-- BEGIN --
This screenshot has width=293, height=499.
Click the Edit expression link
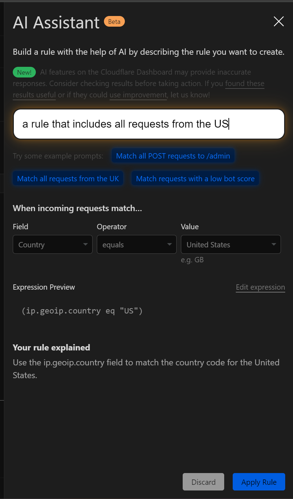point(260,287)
-- END --
-- BEGIN --
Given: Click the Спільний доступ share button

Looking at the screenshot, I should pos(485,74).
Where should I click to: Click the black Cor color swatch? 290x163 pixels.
-- END --
§ **Request**
Duplicate the rows above, starting with the line that contains "This screenshot has width=293, height=499." and going on through the line that contains "point(260,287)", with both of those lines included. Omit the pictures from your copy.

§ **Problem solution**
This screenshot has width=293, height=499.
Click the Edit expression link
point(260,287)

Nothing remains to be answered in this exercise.